I was pretty sure they were perplexed that an army had not ridden out to meet them and, in the familiar and highly satisfactory fashion they had established in this new land, be crushed to powder beneath their iron hooves. This fellow wanted us to open the gates pronto, to stand aside as the radvakkas rode in. He made no promises. His absolute confidence was, in truth, somewhat amusing. I guessed this band — an offshoot of the westward horde — had heard of the prowess of their fellows down south and burned to emulate them here. The city lay before them, open and defenseless, for they were well aware that an army had marched out — had run off. Their astonishment that we did not let them in abruptly ceased to amuse me. It affronted me. I leaned over the battlements and bellowed back.
Well — I cannot repeat what I said. It might burn out the machinery of this tape recorder. But I let fly with a choice selection of insults nicely calculated to upset these haughty and brainlessly arrogant barbarians.

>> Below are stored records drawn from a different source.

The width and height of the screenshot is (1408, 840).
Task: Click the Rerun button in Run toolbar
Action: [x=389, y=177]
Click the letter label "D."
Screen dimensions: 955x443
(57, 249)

I finished: “And any one of you can enter the city any time he likes, horizontally with his guts hanging out.”
For a moment a dead silence hung over the assembled host.
Then a deep and passionate diapason of fury burst out from the crowded ranks. A cloud of arrows flew up. Every one fell short. The Iron Riders set spurs to their steeds, put their heads down, and charged. In a thundering roaring mass of iron they hurtled on.
Nazab Nalgre standing next to me took a few paces back across the ramparts. I stood watching the oncoming avalanche and I half-narrowed my eyes, studying them, thinking, scheming, imagining standing on the ground and facing that little lot...
Of course, the radvakkas had to halt as they reached walls and buildings. Some tried to hack through the barricades we had erected across the ends of the outer streets; but the men I had stationed there reported that the defenses held against this passionate, headlong, ill-considered charge...
The riders began to mill, some fell back, others started to gallop around the city seeking an entrance. All the time they were blowing trumpets and horns, yelling, kicking up the devil of a racket. Looking down on them I longed for a great Lohvian longbow and an inexhaustible supply of clothyard shafts.
Presently, the band drew off, waving their spears, shouting, reforming their ranks. They had no real organization apart from the war band clustered about a leader, and of discipline their ideas were that anything they did to an inferior was lawful, and if an inferior objected then they’d strapado him or do something equally unpleasant. Sheer brute force was their guiding principle. Everyone in the city was fully aware of the horrors that would ensue if the radvakkas took the place.